Its existence is based on the contributions made by taxpayers, on a compulsory basis, through their pay slips or through the legally required contributions for carrying out an activity.
What is Social Security?
Although we have already talked about what Social Security is from a practical point of view, in reality Social Security is a public insurer. That is, it covers risks and citizens pay an insurance premium for it.
For example, just as we pay for home insurance, to try to compensate for the risk of certain situations occurring, in the case of Social Security it is exactly the same.
For example, Social Security, as a general rule, covers contingencies such as the following:
Sick leave due to an accident at work.
History of Social Security
Although each country adopted Social Security on a specific date, in general terms the creation of Social Security corresponds to Otto von Bismarck. Otto von Bismarck was the chancellor who at the end of the 19th century, specifically in 1889, put the Social Security system into operation.
In spite of the above, and in honor of the truth, it is fair and necessary to mention the role played by Wilhelm I of Germany.

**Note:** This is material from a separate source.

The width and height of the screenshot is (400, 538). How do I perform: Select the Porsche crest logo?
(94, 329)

Who in 1881 proposed such a measure to the German parliament stating the following:
“Those who are disabled from work by age and invalidity have a well-founded right to receive care from the state.”
After the First World War, the development of this type of social security system grew and many countries gradually developed and created it. In 1900, only 17 countries had Social Security, but by 1946 there were 104.

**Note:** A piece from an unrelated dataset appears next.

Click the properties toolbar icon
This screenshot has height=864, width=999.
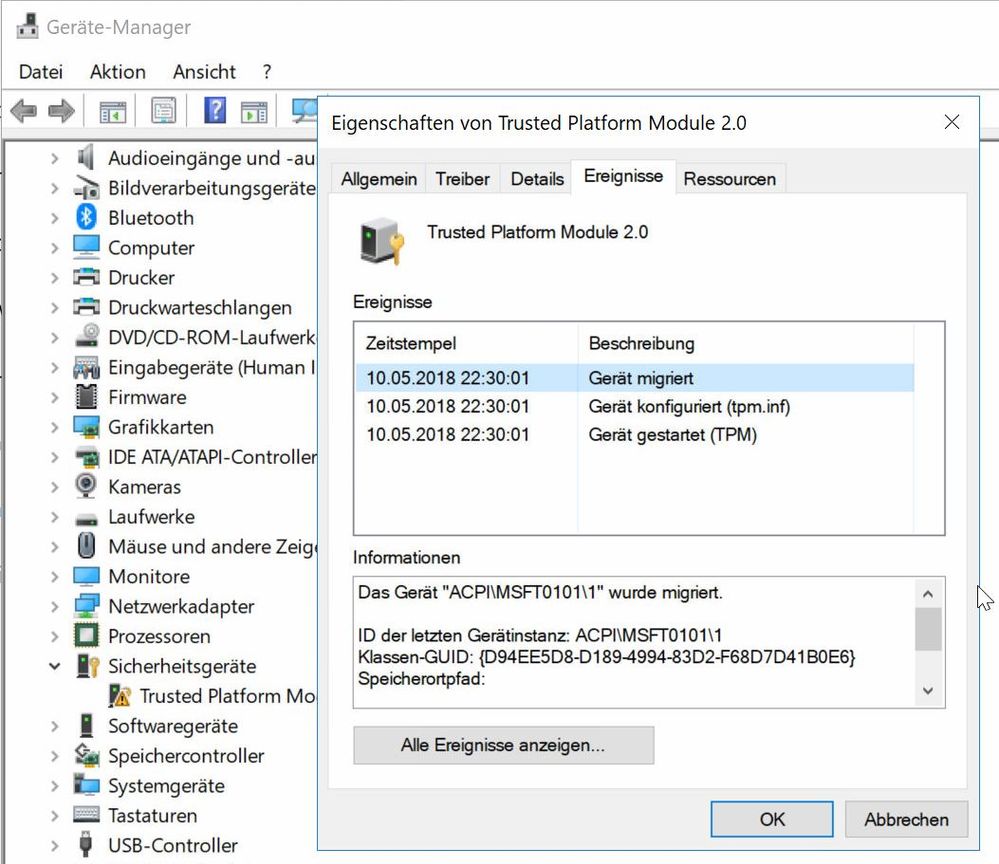click(x=163, y=110)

In this line, it would be after the Second World War, when the United Nations Organization (UNO) included in the Universal Declaration of Human Rights the article 22 that states the following:
“Everyone, as a member of society, has the right to social security and is entitled to realization, through national effort and international cooperation and in accordance with the organization and resources of each State, of the economic, social and cultural rights indispensable for his dignity and the free development of his personality.”
According to the ILO in 2015 there were already almost 200 countries that had their own Social Security system in place.
Objectives of Social Security
The main objective of this system is to provide protection to citizens. To this end, it carries out a set of activities financed by the State budgets and which have social and redistributive objectives, protecting people so that social imbalances do not occur. These social activities are carried out in four areas:
Cash transfers, such as unemployment benefits, retirement or disability pensions.
Health insurance, which should be universal and free.
Free and universal education services.
Supervision of housing, food and other basic needs.
Social Security is financed mainly by contributions from the country’s workers. In Spain, for example, it is organized by the Contribution Account Code. This is an eleven-digit number that is assigned to individuals at the beginning of their working life and will serve to identify them.
In addition, it should be clarified that medical care is not covered by the Social Security accounts.